## Tasks to complete
1 > According to the passage on service and business governance, what share of orders needed to shift to the negative transaction system?
2 > Do these statements agree with the passage on service and business governance? Answer yes or no for each, quoting the words that decide it. (a) A negative transaction stayed valid for fourteen days. (b) Adding the order completion state took nearly three months. (c) Splitting the order team went smoothly.

Service and Business Governance

So far, I have mostly discussed improvements in technical details. However, I now want to look at two stories concerning major evolution in the application architecture. These events would determine the future trend of the application architecture.

Sales and After-sales in Negative Transactions

In the middle of 2016, we made improvements to improve the user experience in dissatisfied customer scenarios and shorten the settlement period. The validity period of a negative transaction was seven days, and therefore, the settlement system was strongly dependent on this time period.

Responding to JN’s proposal, we separated negative transactions from the original order system and split the original order team into two teams. I recommended one engineer to be the leader of the new team.

For positive transactions, our main responsibility was to ensure convenience. Therefore, the positive transaction system must focus on high performance, high concurrency, and stability. In this context, distinct information about the primary and secondary nodes helps us quickly locate problems and resume services.

The concurrency of negative transactions was much lower than that of positive transactions. Only 1% of orders needed to shift to the negative transaction system. However, the branches and hierarchical relationship in the business logic for negative transactions were much more complex than those for positive transactions. In addition, negative transactions required more powerful business abstraction. Although stability and performance were important for negative transactions as well, they were less essential.

Due to the differences in core problem domains and service requirement levels between negative and positive transactions, splitting the team was a rational decision.

The actual splitting process was quite painful and involved many heated discussions.

The following figure shows the final flowchart from that time. Actually, the flowchart still has a problem. I took charge of the negative transaction team for the next few years and subsequently merged the sales process and the after-sales process.

Our first step was to add an order state to indicate the completion of an order. This step approximated goods receipt, but was conceptually different. We spent nearly three months adding this state and encouraging the upstream and downstream teams to adapt to the change and upgrade the applications.

Our second step was to set up a return system. After the order completion state feature was phased released, this state was used as the end of the lifecycle of an order. The return system took charge of subsequent processes. In this way, account receipts became independent of refunds in the clearing and settlement system.

Our third step was to switch the logic related to the sales service from the order system to the sales service system. I will provide more details about the evolution of sales and after-sales systems later.

One of the mistakes that we made at that time was that we did not completely separate states from upper-layer events. This mistake ultimately resulted in many problems on the business boundaries and in distributed transactions.

The backbone logic of the order system had actually been relatively simple. The main task of the backbone logic was to define the relationship between states, such as A->C, B->C, and A->B. In particular, the letters A, B, and C and the arrows indicating switching directions were all defined by the order system. The business meanings on this layer were lightweight. The point was that we considered *->C as a scenario where the upper layer took control.

(Records of locating words and elements)
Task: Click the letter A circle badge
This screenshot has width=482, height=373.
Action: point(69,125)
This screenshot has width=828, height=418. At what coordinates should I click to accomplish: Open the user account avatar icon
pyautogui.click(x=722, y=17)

## Written answers
1 > Only 1% of orders.

2 >
(a) No: "The validity period of a negative transaction was seven days"
(b) Yes: "We spent nearly three months adding this state"
(c) No: "The actual splitting process was quite painful and involved many heated discussions."